In Italia, l’intervento immediato di sostegno alle attività produttive dovrebbe commisurarsi alla riduzione di valore aggiunto subito da ciascuna impresa e attività economica (artigiani, lavoro autonomo, professionisti) rispetto al periodo corrispondente del 2019 così come certificato dai dati della fatturazione elettronica. Una volta stabiliti i requisiti ed il metodo di calcolo della compensazione, per evitare le lentezze burocratiche si può affidare al sistema bancario l’anticipazione immediata delle somme in base alla certificazione del divario di valore aggiunto dietro garanzia dello Stato e con un meccanismo successivo di verifica e conguaglio con le imprese attraverso il meccanismo dei crediti (o debiti) di imposta.

 

Riteniamo che non ci sia altra via d’uscita, l’alternativa è solo tra agire immediatamente e impedire la distruzione diffusa di capacità produttive e attività economiche e l’intervenire in ritardo dopo una prolungata recessione distruttiva e con un costo sociale ed economico, anche in termini di debito pubblico, molto più elevato.

 

Il secondo strumento immediato di intervento, diretto a minimizzare il blocco delle attività economiche e ad accelerare la loro progressiva riapertura, è quello di concentrare risorse pubbliche non solo nella cura dei malati, ma nel mettere in atto un sistema di mappatura universale dei contagiati e nella ricerca di test in grado di identificare la parte della popolazione che a seguito del contagio sviluppa progressivamente immunità. Ciò consentirebbe di utilizzare gli immuni per ridurre progressivamente il grado di chiusura delle attività, e quindi il suo costo economico, senza rischiare di allargare il contagio o di ritardarne la fine.
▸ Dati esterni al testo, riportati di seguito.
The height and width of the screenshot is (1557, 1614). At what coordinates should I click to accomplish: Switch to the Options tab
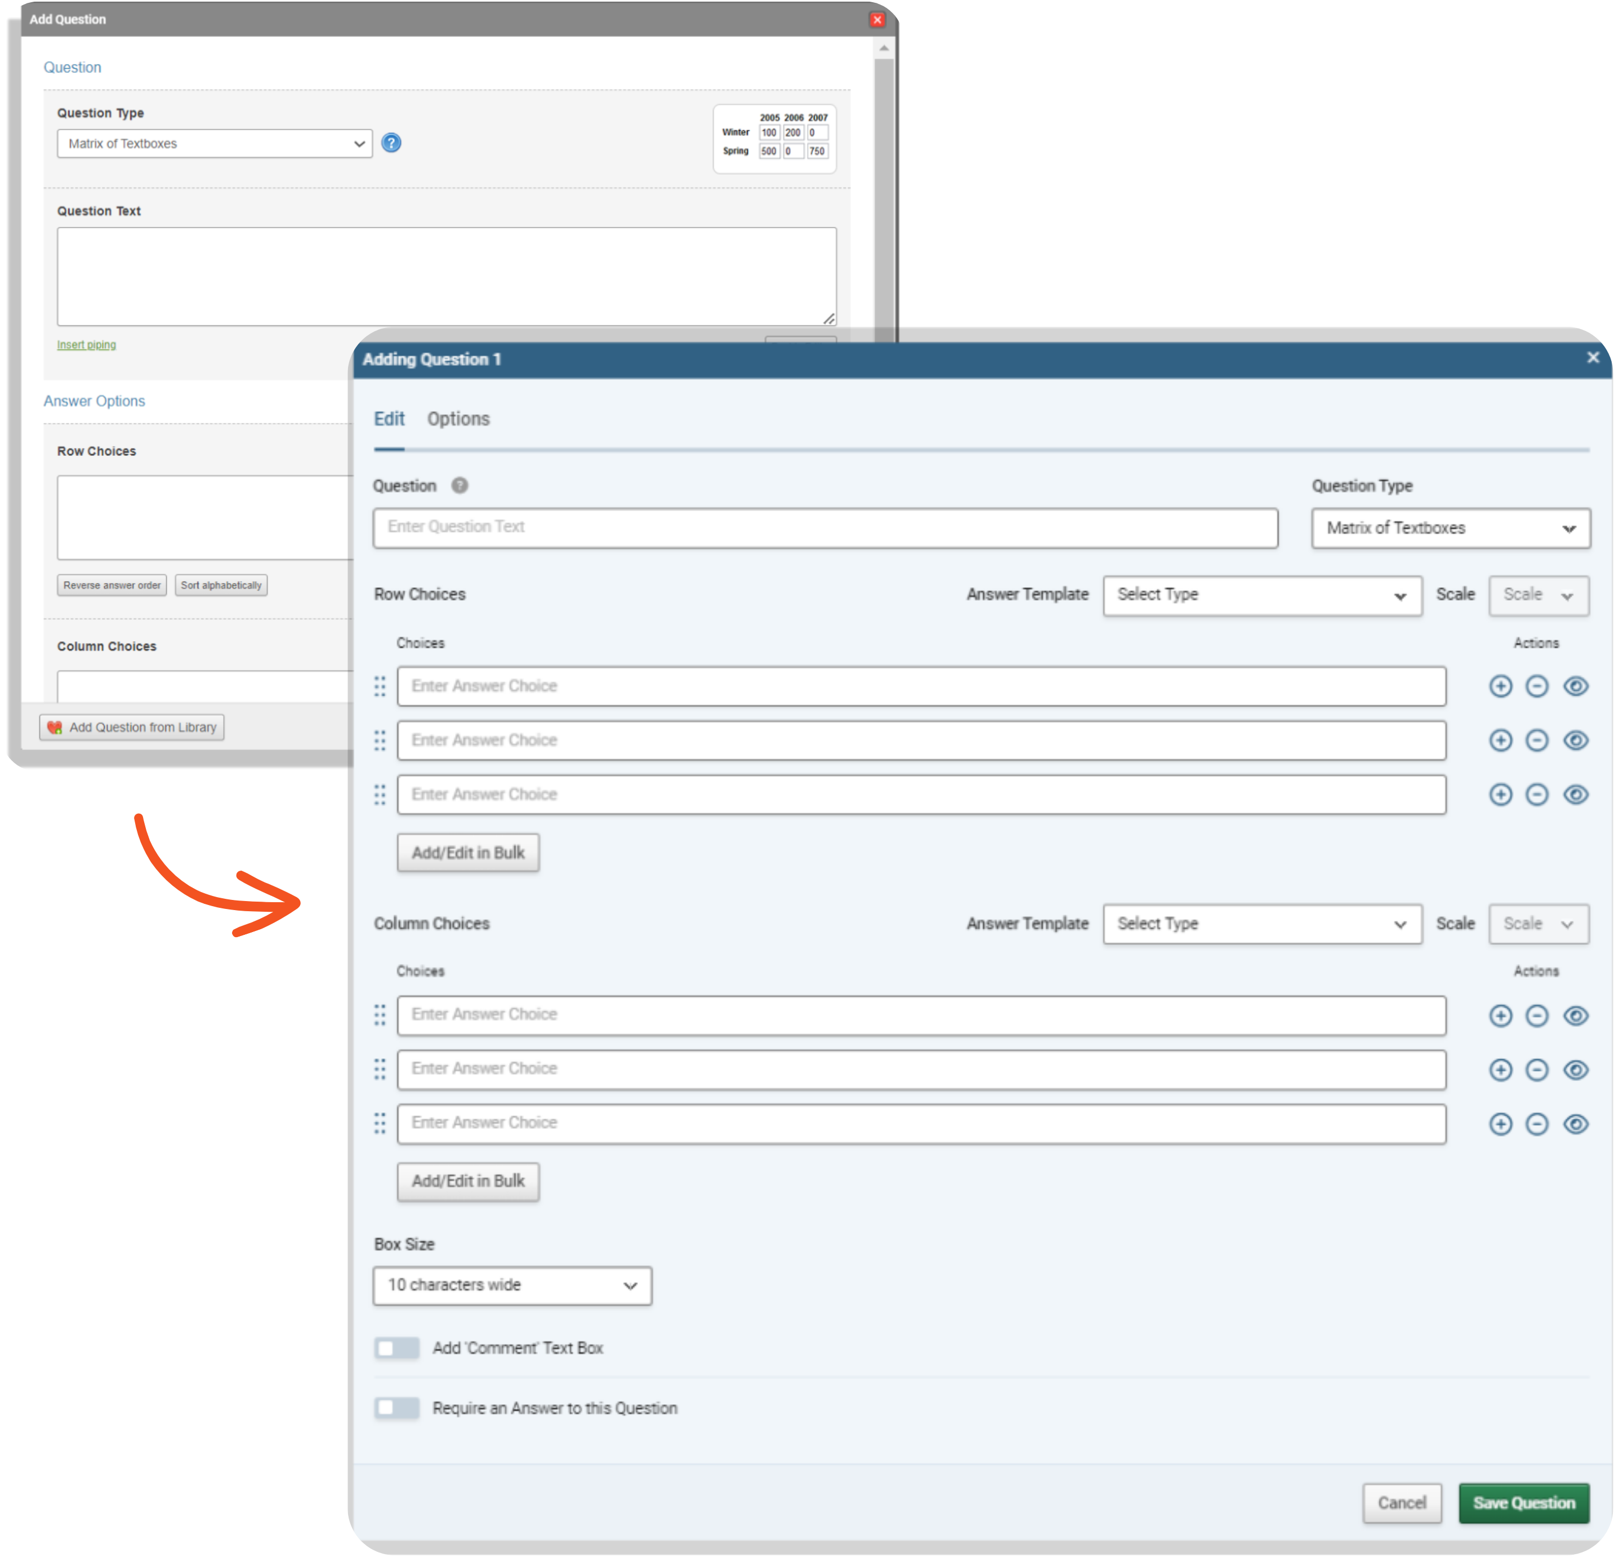coord(458,418)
Si tratterebbe, in questo modo, di utilizzare meglio, cioè ex post e in sicurezza, l’effetto denominato “immunità di gregge”.

 

Importante anche l’idea (vedi Roman Frydman and Edmund Phelps, in Sole24Ore 28 marzo) che gli stimoli fiscali oltre che essere diretti a imprese che mantengono l’occupazione, e quindi la capacità produttiva, possano essere utilizzati per orientare con stimoli specifici riconversione di attività in direzione del soddisfacimento di quell’offerta di beni, come medicinali e attrezzature sanitarie, ma anche infrastrutture di cura e ricerca avanzata che la pandemia ha mostrato di essere prodotti in modo insoddisfacente. Si tratta di produzioni che nel loro insieme determinano l’offerta di un bene pubblico globale come la salute delle popolazioni e costituiscono- lo stiamo scoprendo ora- una frontiera ineludibile dell’impegno degli Stati per la protezione dei cittadini e la sostenibilità delle economie.